As a reader, I’m not happy when a favorite author goes the other way, turning from single titles to a series, although as a writer I wouldn’t challenge someone else’s decision to take any direction that feels right. I loved the standalones by Nicci French, a pseudonymous husband/wife team, and I was disappointed when they started the Frieda Klein series about a quirky psychotherapist who works with the police. In the first book, Blue Monday, the insomniac psychotherapist seems a cold and off-putting, not the sort of passionate protagonist I expected from a French novel. In the second, Tuesday’s Gone, Frieda seems warmer and we learn more about her, but the story is less a suspense novel than a police procedural.
Many series, of course, are popular and regularly make bestselling lists. Even those that aren’t bestsellers (such as mine) have their devoted fans who want them to go on forever. However, when a series continues indefinitely – book 15 or 20 or beyond – fans may tire of the characters and the plots may seem increasingly unrealistic. Readers begin to skip books, then stop reading the series altogether.
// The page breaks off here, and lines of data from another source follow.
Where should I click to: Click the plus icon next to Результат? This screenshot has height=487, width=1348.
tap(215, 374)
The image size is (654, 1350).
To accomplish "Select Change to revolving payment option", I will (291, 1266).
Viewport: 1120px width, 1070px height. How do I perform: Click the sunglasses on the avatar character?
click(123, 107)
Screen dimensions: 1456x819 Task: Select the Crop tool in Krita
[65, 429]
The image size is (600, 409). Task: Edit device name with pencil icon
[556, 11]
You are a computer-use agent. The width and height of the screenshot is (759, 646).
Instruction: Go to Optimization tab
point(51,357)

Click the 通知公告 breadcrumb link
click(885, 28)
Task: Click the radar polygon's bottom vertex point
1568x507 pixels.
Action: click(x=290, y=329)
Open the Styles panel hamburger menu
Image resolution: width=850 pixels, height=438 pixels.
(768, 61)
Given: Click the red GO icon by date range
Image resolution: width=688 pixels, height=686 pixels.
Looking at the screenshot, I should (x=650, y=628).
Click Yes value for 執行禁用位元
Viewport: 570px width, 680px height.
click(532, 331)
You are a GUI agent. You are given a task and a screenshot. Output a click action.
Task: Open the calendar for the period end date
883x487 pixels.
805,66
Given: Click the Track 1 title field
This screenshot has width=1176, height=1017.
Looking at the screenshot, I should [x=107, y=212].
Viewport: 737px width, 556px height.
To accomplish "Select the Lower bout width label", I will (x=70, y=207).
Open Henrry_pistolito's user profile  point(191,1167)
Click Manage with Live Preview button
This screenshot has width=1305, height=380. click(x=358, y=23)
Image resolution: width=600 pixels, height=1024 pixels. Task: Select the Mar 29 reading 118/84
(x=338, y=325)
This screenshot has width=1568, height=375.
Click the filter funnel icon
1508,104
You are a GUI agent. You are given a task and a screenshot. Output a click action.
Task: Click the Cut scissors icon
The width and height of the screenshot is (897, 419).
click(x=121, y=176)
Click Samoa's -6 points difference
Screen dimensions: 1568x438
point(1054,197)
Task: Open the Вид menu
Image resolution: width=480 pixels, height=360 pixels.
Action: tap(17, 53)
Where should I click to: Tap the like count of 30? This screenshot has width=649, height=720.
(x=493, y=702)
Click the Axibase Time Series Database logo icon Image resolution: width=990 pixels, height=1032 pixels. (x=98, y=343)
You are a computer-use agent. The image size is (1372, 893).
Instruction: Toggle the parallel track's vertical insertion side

Among the authors who have kept their long-running series fresh, Margaret Maron stands out as a shining example. Her characters have grown older, their lives have evolved, and they are never boring. The Buzzard Table, #18 in the Deborah Knott series, is one of the best. Karin Slaughter has held onto most of her fans, myself among them, by making drastic changes in her characters’ lives and merging two series. A few fans may be unhappy, but her sales have never been better. I never miss one of her books and have usually read each one without a week or two of publication. I also read several other series that have held up well.
Standalones, though, have an attraction all their own. The author captures the protagonist at a crisis point, undergoing the most dramatic experience of his or her life. We know the character's life will never be the same after the events of the book.
I've found several new favorite authors of single title suspense in the past couple of years. I was hooked by Still Missing, the first novel by Chevy Stevens, and also loved the second, Never Knowing. Her third, Always Watching, comes out in the U.S. on June 18, and I will grab it as soon as I can. The first standalone by Elizabeth Haynes, Into the Darkest Corner, was unforgettable. Her second, Dark Tide, was radically different and equally absorbing. Her third, Human Remains, will be out in August. S.J. Watson's Before I Go to Sleep is phenomenal (and it's being made into a film starring Nicole Kidman).
These authors produce what I love most: unique stories of psychological suspense. That intimate emotional intensity is nearly impossible to sustain in a long-running series without making the protagonist look like a basket case with the world’s worst luck. In a series, the writer has to move outside the protagonist, building a story out of external elements. A series can be tremendously satisfying for both author and reader, but it’s not the same type of storytelling that’s needed in a standalone.
I intended my first published novel, The Heat of the Moon, to be standalone suspense. It’s intense, personal, and told in first person by Rachel Goddard. To build a series around Rachel, I moved her to a new environment, switched to third person, added the viewpoint of Tom Bridger, a Sheriff’s Department investigator, and began writing murder mysteries with strong suspense/thriller elements.
But I’ve never lost the desire to write what I love most to read: standalone psychological suspense. And one of these days, probably after I finish the Rachel mystery I’m working on now, I will do just that.